I had a similar issue with similar hardware, try it with a different OS next and run it for a few days on that, see what happens. In my case it appears to be a damaged motherboard, waiting on a replacement to confirm.

1 Like

you still crashes, but everytime the error seems different (but always about a corrupted pointer).
This is kinda worrying, if a fresh install didn’t help, ram are ok… what @JohnnyM adviced sound pretty usefull to ensure before contiunue

1 Like

There’s something in /var/log/messages at the time when it crashed last night. Software or CPU related?

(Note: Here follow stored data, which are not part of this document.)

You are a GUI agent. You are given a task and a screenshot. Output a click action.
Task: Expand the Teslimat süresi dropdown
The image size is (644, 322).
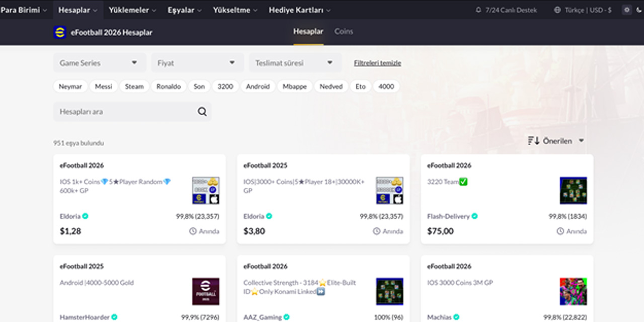pos(295,63)
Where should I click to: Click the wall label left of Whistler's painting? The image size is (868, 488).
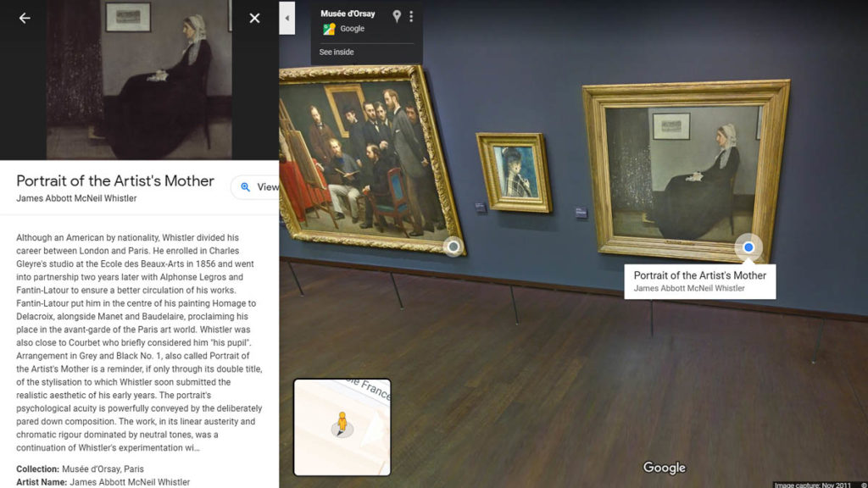coord(581,213)
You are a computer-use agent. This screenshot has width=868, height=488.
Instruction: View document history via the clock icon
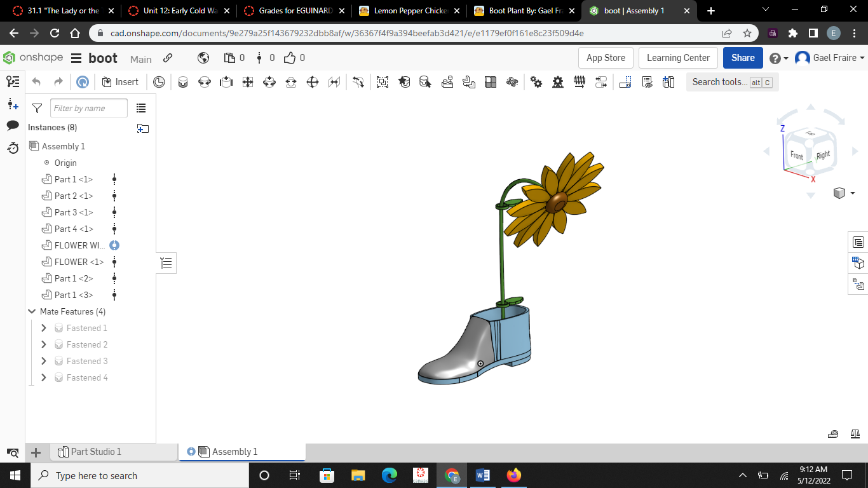[12, 149]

Aug 13 02:38:38 nassie kernel: show_signal_msg: 11 callbacks suppressed
Aug 13 02:38:38 nassie kernel: asyncio_loop[1031]: segfault at 1c411af ip 000000000046274f sp 00007ffc89653cc0 error 6 in python3.11[6274f,41f000+2b6000] likely on CPU 3 (core 9, socket 0)
Aug 13 02:38:38 nassie kernel: Code: 2e 0f 1f 84 00 00 00 00 00 66 90 41 55 41 54 55 48 89 f5 53 48 89 fb 48 83 ec 08 48 8b 77 08 48 8b 46 60 48 81 c0 0f 84 2f 01 <00> 00 48 8b 90 e0 00 00 00 48 85 d2 74 3a 48 89 ee ff d2 48 3d f0
Aug 13 02:38:38 nassie kernel: truenas_audit_h[2790]: segfault at 1c411af ip 000000000046274f sp 00007fffefcf3110 error 6 in python3.11[6274f,41f000+2b6000] likely on CPU 3 (core 9, socket 0)
Aug 13 02:38:38 nassie kernel: Code: 2e 0f 1f 84 00 00 00 00 00 66 90 41 55 41 54 55 48 89 f5 53 48 89 fb 48 83 ec 08 48 8b 77 08 48 8b 46 60 48 81 c0 0f 84 2f 01 <00> 00 48 8b 90 e0 00 00 00 48 85 d2 74 3a 48 89 ee ff d2 48 3d f0
Aug 13 02:39:12 nassie kernel: Linux version 6.12.15-production+truenas (root@tnsbuilds02) (gcc (Debian 12.2.0-14) 12.2.0, GNU ld (GNU Binutils for Debian) 2.40) #1 SMP PREEMPT_DYNAMIC Wed Aug  6 17:37:09 UTC 2025
Aug 13 02:39:12 nassie kernel: Command line: BOOT_IMAGE=/ROOT/25.04.2.1@/boot/vmlinuz-6.12.15-production+truenas root=ZFS=boot-pool/ROOT/25.04.2.1 ro libata.allow_tpm=1 amd_iommu=on iommu=pt kvm_amd.npt=1 kvm_amd.avic=1 intel_iommu=on zfsforce=1
 nvme_core.multipath=N usb-storage.quirks=2109:0715:u
Aug 13 02:39:12 nassie kernel: x86/split lock detection: #AC: crashing the kernel on kernel split_locks and warning on user-space split_locks

I will wipe the 100GB boot disk and put on a different OS soon to test, just haven’t found the time to do it yet.

Update: Still happening even when using Proxmox with TrueNAS virtualized. Proxmox itself was rebooting or crashing. It’s almost certainly a hardware problem.

Thanks for all the help and pointers given.

Now the fun part is trying to get some support/RMA from UGreen.